E por aí foi repetindo tudo o que, em espírito, já me havia dito; pasmado, eu a tudo ouvia, estudando os detalhes daquele inusitado acontecimento. Relatou-me tudo e repeti-lhe as minhas ideias totalmente contrárias ao aborto, pedi-lhe que assumisse a maternidade, que enfrentasse os transtornos, perdoasse o rigorismo dos pais e irmãos, que não se importasse com o ricaço de Goiânia, pai de sua criança, homem que, na hora difícil, fugia ao bom senso e pretendia encobrir sua irresponsabilidade com as pazadas dos cifrões; depois de tudo, repetiu-se a descontração, pois ela disse:

– Sei que enfrentarei muitas dificuldades…

– Mas não deve desistir…

– Não o farei, confiada em Deus e na ajuda que você me prometeu…

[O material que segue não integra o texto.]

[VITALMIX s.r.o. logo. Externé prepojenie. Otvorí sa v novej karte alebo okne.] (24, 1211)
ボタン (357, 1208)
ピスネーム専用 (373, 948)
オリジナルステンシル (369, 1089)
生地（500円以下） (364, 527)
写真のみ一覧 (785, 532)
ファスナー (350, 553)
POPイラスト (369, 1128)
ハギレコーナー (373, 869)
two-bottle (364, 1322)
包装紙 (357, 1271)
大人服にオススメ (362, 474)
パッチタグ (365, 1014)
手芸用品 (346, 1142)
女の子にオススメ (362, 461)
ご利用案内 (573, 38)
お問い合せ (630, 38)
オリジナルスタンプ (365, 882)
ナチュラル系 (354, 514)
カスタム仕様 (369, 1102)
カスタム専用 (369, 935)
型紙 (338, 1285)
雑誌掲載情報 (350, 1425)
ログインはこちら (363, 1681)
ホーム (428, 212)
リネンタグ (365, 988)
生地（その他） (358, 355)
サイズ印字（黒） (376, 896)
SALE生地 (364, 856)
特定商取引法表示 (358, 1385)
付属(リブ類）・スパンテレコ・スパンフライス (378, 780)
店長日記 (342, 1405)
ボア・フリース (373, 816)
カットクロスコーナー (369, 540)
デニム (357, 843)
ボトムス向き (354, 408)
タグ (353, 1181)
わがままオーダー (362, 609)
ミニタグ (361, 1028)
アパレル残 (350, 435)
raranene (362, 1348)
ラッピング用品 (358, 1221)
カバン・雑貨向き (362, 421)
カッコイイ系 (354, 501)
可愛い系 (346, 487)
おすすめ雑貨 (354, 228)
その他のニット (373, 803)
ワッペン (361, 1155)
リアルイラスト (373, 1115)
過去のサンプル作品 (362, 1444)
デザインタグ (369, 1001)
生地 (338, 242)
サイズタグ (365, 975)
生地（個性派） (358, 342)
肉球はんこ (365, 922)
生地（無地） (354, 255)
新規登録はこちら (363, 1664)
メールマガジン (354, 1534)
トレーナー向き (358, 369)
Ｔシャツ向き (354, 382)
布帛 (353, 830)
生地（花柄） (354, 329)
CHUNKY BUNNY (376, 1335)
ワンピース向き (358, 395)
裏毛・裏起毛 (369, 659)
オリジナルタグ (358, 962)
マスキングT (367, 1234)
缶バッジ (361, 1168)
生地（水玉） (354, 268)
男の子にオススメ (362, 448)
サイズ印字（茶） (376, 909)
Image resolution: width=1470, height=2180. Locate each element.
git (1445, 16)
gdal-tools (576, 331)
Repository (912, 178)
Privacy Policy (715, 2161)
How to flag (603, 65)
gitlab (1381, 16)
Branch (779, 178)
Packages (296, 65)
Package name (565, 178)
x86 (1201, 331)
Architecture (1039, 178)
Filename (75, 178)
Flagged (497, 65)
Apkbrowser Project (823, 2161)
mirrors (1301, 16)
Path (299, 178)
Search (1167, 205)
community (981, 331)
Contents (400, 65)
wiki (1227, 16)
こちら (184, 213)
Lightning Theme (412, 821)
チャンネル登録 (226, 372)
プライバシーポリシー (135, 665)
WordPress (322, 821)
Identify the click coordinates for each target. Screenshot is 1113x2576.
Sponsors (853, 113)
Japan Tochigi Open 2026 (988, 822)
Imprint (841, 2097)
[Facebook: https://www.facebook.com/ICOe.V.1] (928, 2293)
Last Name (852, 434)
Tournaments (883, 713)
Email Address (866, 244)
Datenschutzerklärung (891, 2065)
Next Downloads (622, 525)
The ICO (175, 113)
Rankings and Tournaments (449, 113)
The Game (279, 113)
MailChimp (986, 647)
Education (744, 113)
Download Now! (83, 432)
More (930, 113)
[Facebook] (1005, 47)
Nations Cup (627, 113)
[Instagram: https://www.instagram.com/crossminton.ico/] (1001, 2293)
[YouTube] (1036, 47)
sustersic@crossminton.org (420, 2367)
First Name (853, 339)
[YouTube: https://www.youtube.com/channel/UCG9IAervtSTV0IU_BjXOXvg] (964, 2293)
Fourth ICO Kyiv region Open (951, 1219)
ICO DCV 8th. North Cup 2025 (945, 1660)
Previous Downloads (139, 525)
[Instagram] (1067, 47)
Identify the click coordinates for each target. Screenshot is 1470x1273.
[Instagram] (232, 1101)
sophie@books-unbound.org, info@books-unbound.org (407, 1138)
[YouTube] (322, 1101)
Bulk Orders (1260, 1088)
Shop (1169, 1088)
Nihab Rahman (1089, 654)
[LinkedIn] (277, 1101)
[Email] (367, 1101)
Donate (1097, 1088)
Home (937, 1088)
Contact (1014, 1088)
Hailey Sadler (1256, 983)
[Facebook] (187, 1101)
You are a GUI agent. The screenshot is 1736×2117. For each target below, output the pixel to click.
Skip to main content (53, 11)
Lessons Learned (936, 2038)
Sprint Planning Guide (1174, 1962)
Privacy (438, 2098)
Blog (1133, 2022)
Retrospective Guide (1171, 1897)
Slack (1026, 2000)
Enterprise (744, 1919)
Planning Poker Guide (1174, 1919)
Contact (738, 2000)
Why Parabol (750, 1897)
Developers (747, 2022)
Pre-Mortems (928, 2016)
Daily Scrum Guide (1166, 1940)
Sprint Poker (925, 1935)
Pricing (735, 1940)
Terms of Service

– Confie em Deus, Rose. Só nele. A propósito, qual é o seu verdadeiro nome?

– É Rose.

– Penso que não…

– Por quê?

– É nome burguês e…

– Ah, mas se eu disser o meu nome…

– O que tem, eu riria?

– E muito! Como sabe? Tenho jeito de caipira ou coisa assim? Você é jocoso, já me falaram, zomba e brinca muito; não lhe direi o meu nome…

E levantou-se sorridente, ajeitando a alça da bolsa no ombro, fumando um cigarro que acabara de acender.

– Foi muito bom ouvir suas considerações sobre aborto, pois assim saberei o que devo fazer. Tchau viu? E se retirava quando a interrompi para entregar-lhe o isqueiro que estava ficando esquecido na poltrona que usara:

– Roselina! Chamei-a sem qualquer intenção de brincar, por pura distração; e ela voltando-se com belo sorriso:

– Eu sabia! Alguém deve ter lhe falado de mim! Recebeu o isqueiro que eu lhe estendia, enquanto falava saindo:

– Tomara que não tenham lhe ensinado o estribilho.

E eu, agora chistosamente.

– Não Rose. Você tem as pernas perfeitas.

Mais outra virada nos calcanhares, fitando-me, olhos arregalados.

– Tchau mesmo, hein? Acenou e se foi.

Voltei à minha cadeira, estiquei as pernas sobre a mesa e fiquei a reflexionar o quanto supondo saber alguma coisa, ainda não sabemos nada…

Quando os corpos adormecem nos leitos, acalentados pelo universo da noite que liberta, as almas deixam seus casulos e buscam seus ambientes e meios, suas fugas e arroubos, suas aspirações e anelos; reencontram almas queridas, lutam, trabalham, sofrem, amam, vencem, caem, fortalecem, estudam, servem, aprendem – e a vida prossegue intensa, sempre linda, sempre nova, sempre eterna.